WHAT THE TASK REQUIRES:
The answer must consist of every line in the records below that contains the string "Given".

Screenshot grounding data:
##########

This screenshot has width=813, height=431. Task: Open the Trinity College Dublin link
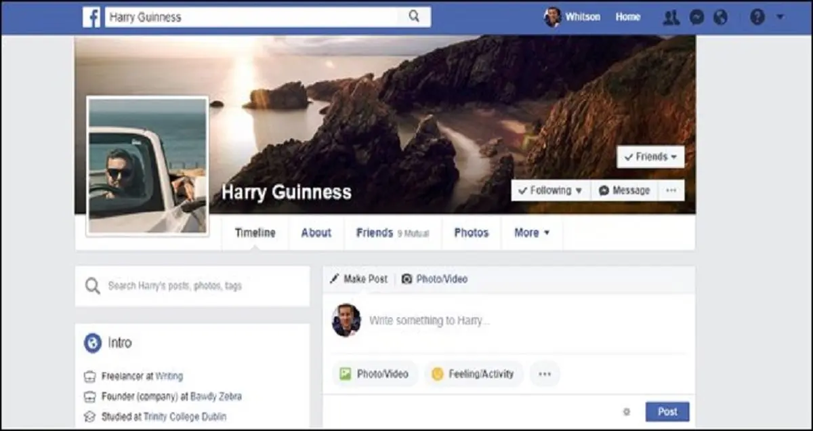pyautogui.click(x=184, y=417)
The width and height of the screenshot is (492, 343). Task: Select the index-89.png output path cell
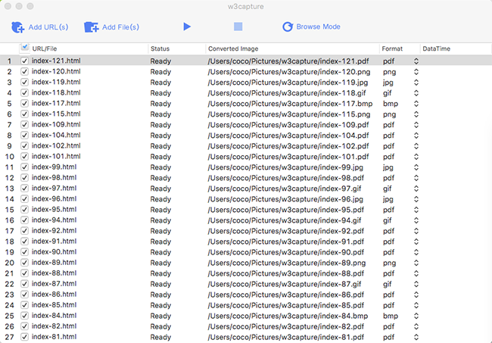tap(286, 263)
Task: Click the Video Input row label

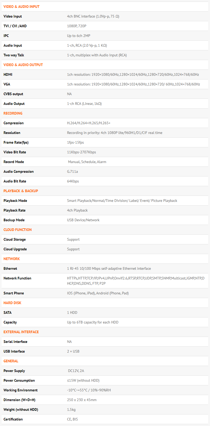Action: pos(13,16)
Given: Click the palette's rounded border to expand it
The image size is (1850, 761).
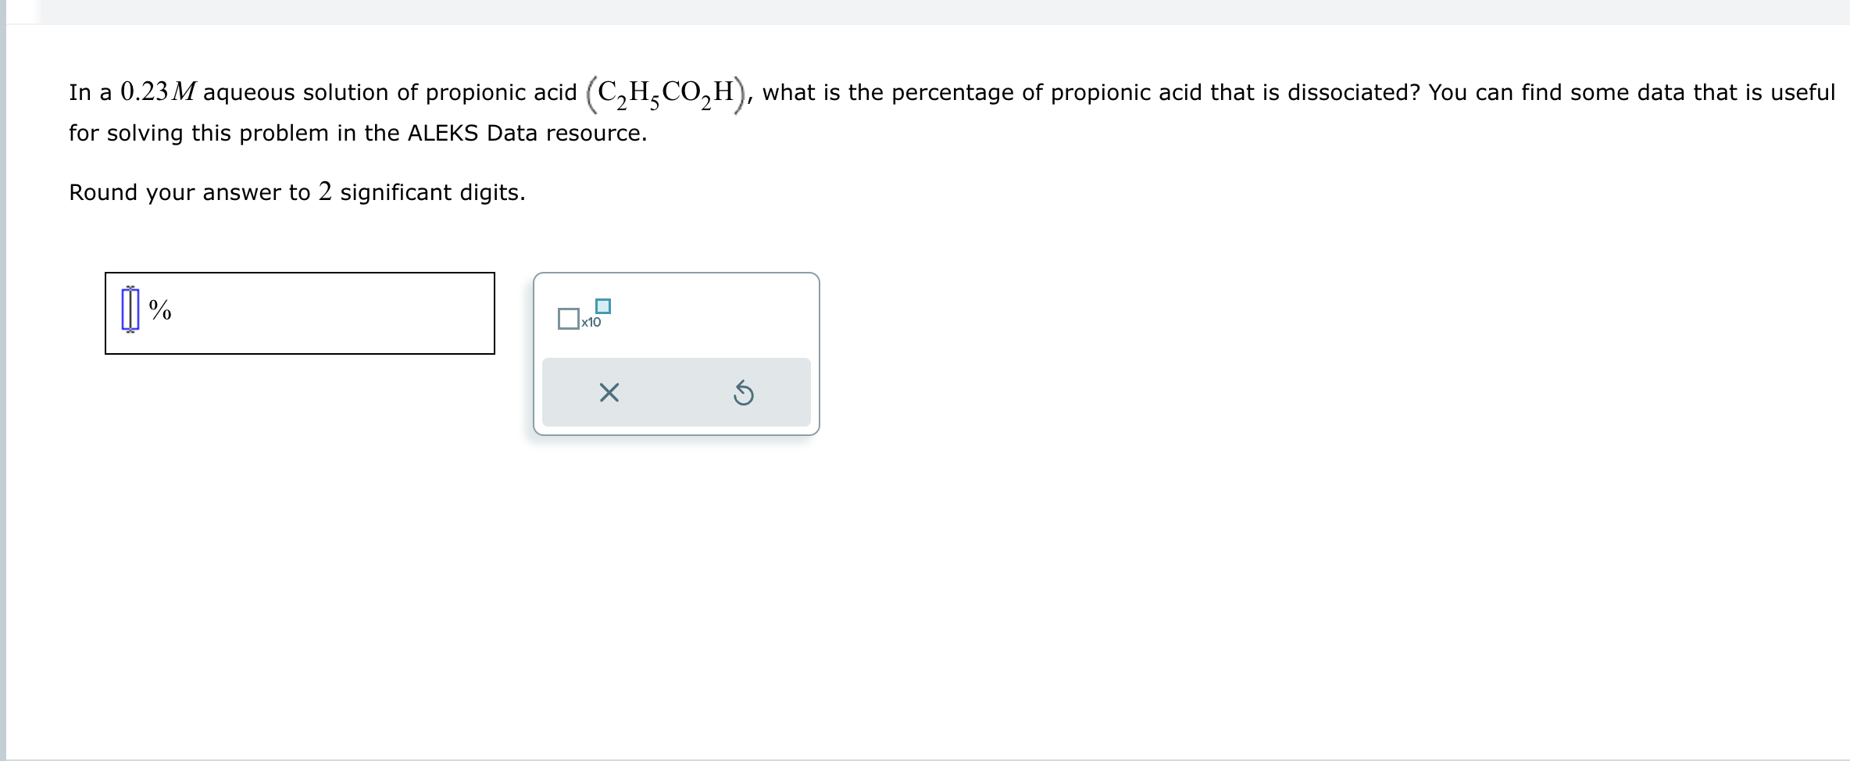Looking at the screenshot, I should 676,275.
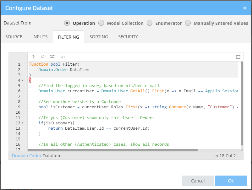Viewport: 252px width, 190px height.
Task: Click the search magnifier in the code editor
Action: 42,57
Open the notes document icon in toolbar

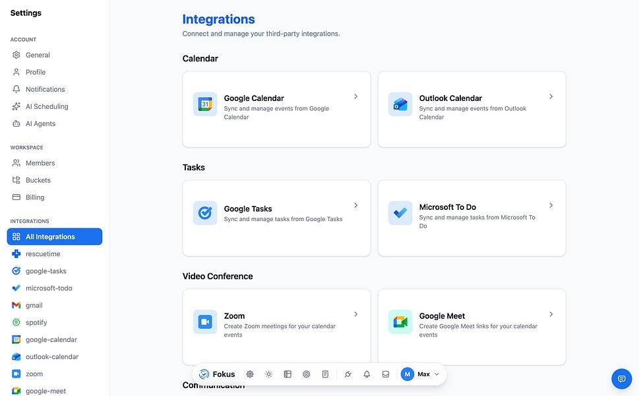tap(325, 374)
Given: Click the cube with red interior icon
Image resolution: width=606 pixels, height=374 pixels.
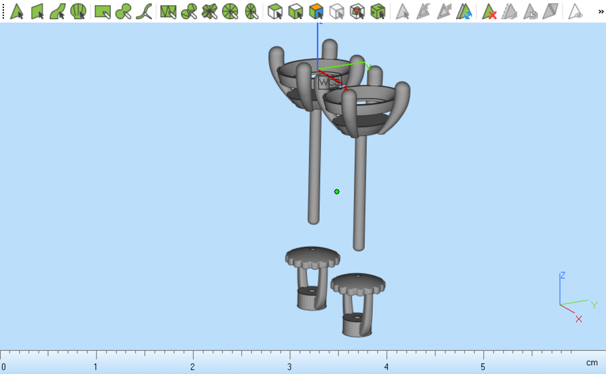Looking at the screenshot, I should [x=357, y=11].
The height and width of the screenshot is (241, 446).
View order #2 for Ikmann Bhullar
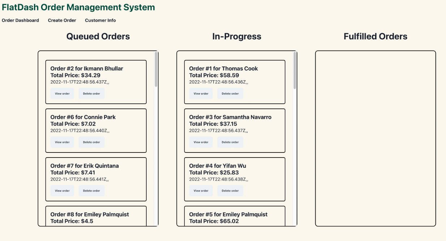click(62, 93)
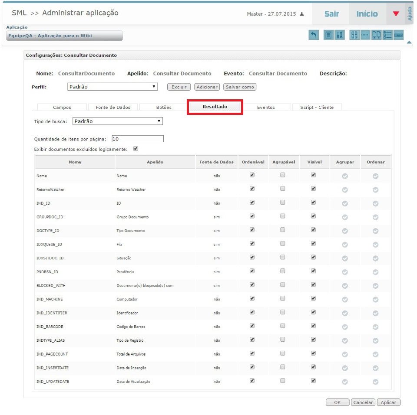Click the back arrow toolbar icon

pyautogui.click(x=314, y=35)
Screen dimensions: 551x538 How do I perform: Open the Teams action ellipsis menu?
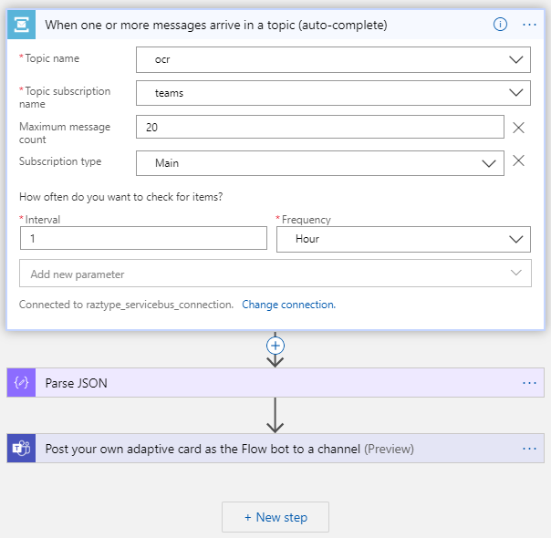(529, 449)
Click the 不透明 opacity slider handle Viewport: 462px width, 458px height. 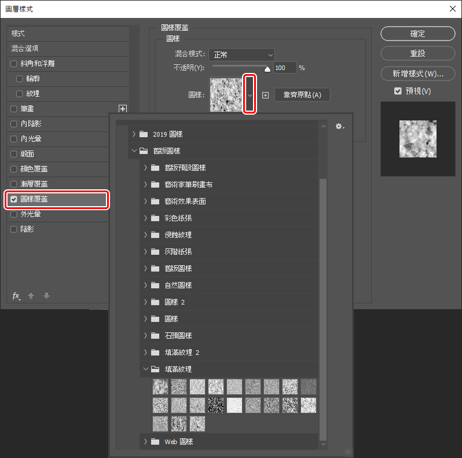click(x=267, y=69)
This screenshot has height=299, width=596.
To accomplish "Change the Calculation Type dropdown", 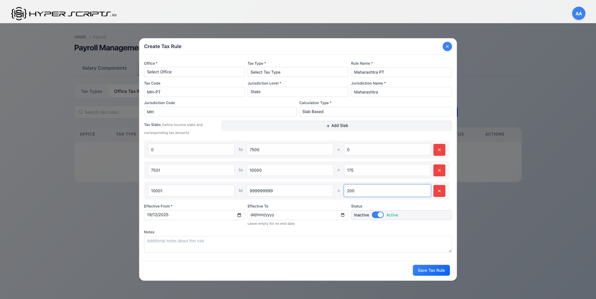I will click(375, 112).
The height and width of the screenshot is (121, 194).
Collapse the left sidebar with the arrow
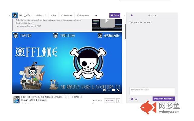click(9, 15)
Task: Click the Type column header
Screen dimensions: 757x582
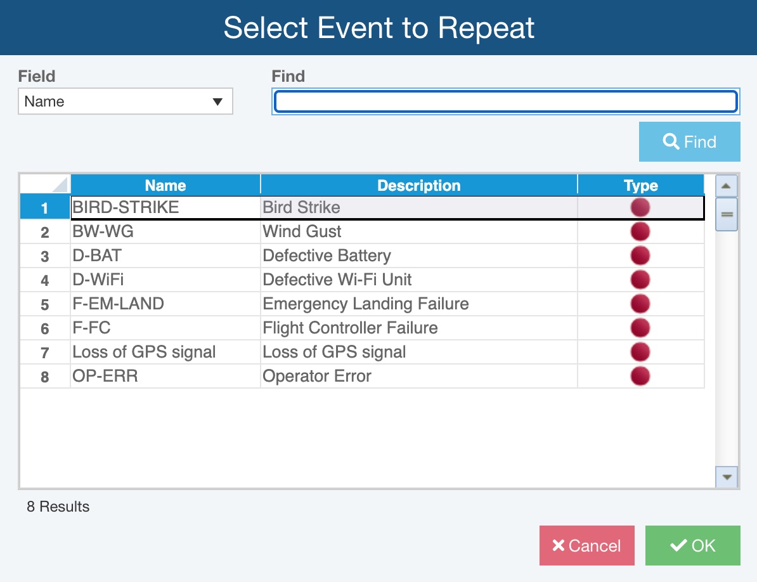Action: 640,185
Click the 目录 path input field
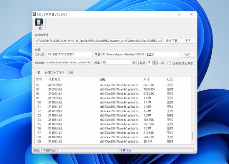 141,55
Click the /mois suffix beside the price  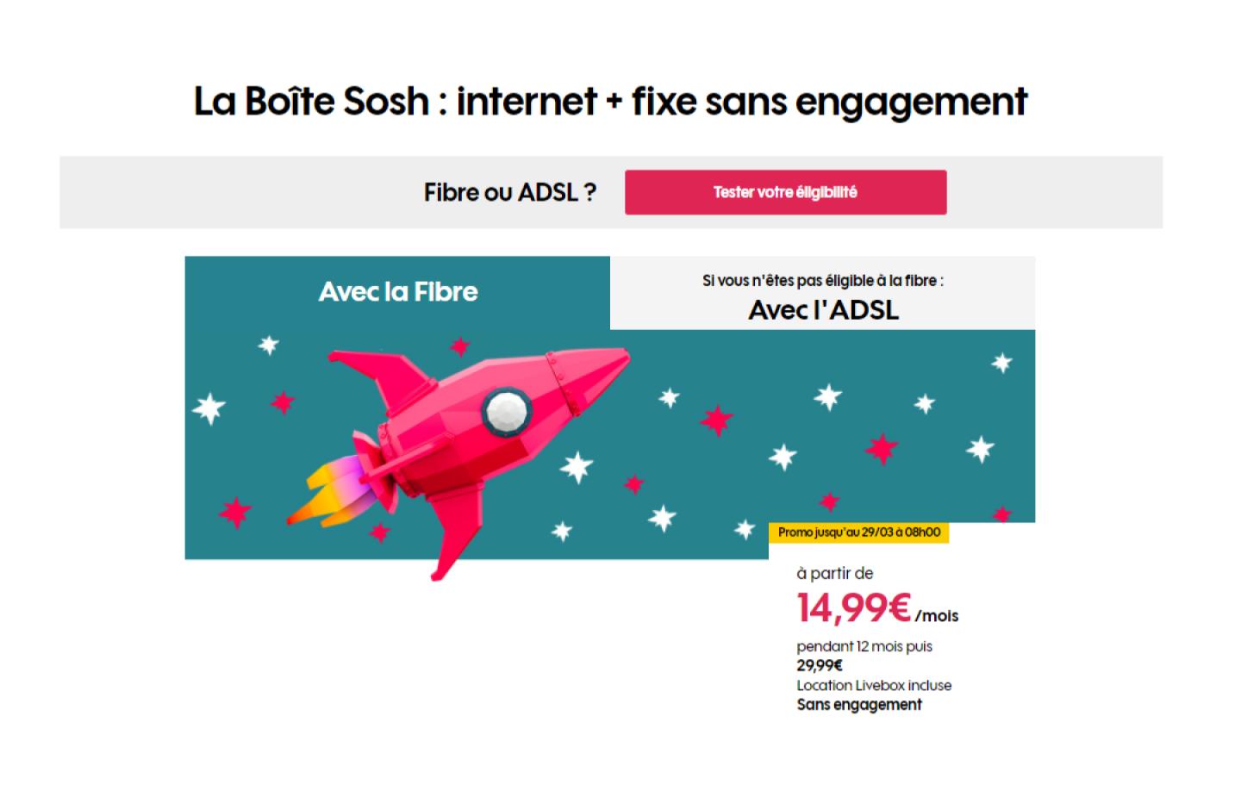coord(937,616)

##########

ANSWER TO THE EXERCISE:
Given: Click the palette's rounded border to expand it
Given: Click the cube with red interior icon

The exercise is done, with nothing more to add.